A successful pregnancy is characterised by an increase in Th2
cytokines and suppression of Th1
cytokine production. A Th1 to Th2
cytokine shift is also observed in the
disease progression of
HIV infection.
Highly active antiretroviral therapy (
HAART) suppresses HIV
viremia, increases CD4+ cell counts and counteracts the Th1 to Th2 shift. We hypothesised that the increased risk of premature delivery reported in HIV-infected,
HAART-treated pregnant women is mediated through changes in the
cytokine environment in pregnancy. Here, we present results relating to levels of
interleukin (IL)-2 (Th1) and
IL-10 (Th2) in peripheral blood mononuclear cells (PBMCs) measured three times during pregnancy in 49 HIV-infected women. Slope values representing the trend of repeated
cytokine (IL-2-PHA, IL-2-Env, IL-10-PHA and IL-10-Env) measurements within women during pregnancy were estimated and median values compared by prematurity and
HAART use. Multiple regression adjusted for
HAART and
cytokine slope clarified the additional and independent effect of
HAART on prematurity risk.
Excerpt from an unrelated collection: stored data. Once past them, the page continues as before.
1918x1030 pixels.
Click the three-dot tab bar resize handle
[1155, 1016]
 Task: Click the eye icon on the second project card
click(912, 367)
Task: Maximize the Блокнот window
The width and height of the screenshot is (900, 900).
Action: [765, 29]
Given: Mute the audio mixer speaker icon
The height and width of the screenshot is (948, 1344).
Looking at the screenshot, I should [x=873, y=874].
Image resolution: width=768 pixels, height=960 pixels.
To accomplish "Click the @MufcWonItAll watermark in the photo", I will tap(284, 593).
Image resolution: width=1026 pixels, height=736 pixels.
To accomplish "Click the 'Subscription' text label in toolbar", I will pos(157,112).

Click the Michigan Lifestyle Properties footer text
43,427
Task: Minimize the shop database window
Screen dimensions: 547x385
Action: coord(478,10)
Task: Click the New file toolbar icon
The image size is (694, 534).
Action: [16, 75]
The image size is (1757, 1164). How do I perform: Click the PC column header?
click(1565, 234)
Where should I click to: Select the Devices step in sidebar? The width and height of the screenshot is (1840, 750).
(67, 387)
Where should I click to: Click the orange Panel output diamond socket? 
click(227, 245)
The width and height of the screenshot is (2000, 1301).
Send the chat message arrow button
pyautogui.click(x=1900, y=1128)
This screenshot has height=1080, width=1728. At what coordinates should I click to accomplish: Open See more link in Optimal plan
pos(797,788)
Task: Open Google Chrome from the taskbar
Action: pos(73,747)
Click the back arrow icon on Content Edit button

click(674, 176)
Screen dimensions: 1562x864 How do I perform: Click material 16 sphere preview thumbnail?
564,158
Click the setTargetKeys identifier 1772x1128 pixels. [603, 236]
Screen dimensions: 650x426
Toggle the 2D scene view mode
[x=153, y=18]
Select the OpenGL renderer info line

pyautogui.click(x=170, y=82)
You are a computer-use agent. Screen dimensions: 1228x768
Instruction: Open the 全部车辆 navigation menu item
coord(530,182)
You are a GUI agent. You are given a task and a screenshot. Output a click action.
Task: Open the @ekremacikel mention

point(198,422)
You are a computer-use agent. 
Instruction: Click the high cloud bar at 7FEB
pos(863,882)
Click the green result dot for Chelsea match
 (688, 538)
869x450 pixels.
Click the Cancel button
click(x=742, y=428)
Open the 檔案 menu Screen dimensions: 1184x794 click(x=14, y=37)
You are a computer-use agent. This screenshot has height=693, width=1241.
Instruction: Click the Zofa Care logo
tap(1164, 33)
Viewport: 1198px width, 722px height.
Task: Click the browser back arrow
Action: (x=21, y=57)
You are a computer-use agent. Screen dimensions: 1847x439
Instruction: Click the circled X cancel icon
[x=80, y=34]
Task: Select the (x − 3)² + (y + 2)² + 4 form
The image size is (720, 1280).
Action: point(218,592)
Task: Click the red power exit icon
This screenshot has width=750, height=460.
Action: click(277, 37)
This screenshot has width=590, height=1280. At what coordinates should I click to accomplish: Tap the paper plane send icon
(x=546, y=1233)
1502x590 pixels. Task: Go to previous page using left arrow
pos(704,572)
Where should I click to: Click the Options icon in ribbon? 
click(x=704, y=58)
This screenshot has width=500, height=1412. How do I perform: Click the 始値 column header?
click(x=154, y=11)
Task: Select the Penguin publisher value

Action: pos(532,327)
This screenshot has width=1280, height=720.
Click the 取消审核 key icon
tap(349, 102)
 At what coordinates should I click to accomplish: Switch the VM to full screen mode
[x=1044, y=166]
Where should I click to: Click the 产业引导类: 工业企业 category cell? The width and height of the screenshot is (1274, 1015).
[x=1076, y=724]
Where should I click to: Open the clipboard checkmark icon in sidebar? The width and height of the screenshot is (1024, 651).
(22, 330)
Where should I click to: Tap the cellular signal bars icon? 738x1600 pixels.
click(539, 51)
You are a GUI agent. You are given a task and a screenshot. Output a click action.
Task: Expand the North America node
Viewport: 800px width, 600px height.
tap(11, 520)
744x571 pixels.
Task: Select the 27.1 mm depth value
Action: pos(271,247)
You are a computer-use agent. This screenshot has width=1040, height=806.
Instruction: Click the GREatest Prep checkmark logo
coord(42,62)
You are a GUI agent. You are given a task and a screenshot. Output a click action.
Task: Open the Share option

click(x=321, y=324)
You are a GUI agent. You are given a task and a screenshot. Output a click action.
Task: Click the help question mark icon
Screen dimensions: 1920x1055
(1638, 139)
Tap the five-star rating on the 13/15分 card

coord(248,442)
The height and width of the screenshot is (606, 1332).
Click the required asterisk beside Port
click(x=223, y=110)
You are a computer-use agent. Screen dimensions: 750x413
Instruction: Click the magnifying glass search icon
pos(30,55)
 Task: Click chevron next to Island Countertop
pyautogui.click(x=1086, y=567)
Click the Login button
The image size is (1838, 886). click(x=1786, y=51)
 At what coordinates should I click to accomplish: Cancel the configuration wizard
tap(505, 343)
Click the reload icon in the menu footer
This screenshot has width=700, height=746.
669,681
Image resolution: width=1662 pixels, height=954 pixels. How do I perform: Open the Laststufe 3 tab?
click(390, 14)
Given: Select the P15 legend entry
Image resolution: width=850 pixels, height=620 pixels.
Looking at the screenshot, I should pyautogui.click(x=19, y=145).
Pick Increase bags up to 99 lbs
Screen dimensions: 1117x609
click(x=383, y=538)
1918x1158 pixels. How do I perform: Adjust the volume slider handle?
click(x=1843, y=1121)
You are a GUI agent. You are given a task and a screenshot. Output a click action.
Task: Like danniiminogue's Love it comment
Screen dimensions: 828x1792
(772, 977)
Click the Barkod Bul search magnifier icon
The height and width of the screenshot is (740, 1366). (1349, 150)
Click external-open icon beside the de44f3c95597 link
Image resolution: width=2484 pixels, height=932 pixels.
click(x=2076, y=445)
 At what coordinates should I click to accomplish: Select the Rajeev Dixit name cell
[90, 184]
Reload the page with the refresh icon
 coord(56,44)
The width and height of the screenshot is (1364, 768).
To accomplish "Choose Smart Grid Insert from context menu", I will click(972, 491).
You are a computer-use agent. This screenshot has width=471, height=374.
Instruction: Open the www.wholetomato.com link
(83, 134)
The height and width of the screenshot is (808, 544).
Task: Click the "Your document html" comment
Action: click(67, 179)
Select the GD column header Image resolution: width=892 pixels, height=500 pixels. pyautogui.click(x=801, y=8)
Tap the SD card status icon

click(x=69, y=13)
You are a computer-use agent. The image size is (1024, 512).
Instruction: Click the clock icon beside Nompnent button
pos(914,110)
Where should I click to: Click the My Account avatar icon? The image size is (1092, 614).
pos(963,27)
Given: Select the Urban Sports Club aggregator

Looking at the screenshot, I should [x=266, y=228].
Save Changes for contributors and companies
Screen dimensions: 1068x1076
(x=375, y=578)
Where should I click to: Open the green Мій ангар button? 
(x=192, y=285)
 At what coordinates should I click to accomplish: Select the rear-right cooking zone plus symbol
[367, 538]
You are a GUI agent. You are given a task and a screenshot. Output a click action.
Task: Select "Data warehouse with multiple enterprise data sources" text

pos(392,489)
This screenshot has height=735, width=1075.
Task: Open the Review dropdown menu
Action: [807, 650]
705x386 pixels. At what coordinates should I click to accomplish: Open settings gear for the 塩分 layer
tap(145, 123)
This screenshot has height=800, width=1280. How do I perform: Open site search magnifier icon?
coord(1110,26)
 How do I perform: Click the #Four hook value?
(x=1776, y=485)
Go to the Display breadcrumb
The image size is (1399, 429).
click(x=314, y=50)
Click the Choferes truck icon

Results showed favourable
immunomodulation induced by
HAART with increased
IL-2 and decreased
IL-10.
HAART use and IL-10-Env slopes were not significantly associated with prematurity risk, but each unit increase in IL-2-PHA slope was associated with an 8% increased risk of premature delivery (AOR, 1.08; 95% CI, 1.0-1.17; p=0.005).
HAART use in pregnancy provides significant benefits in delaying HIV
disease progression and reducing the risk of mother-to-child-transmission, but may be counterproductive in terms of successful pregnancy outcome.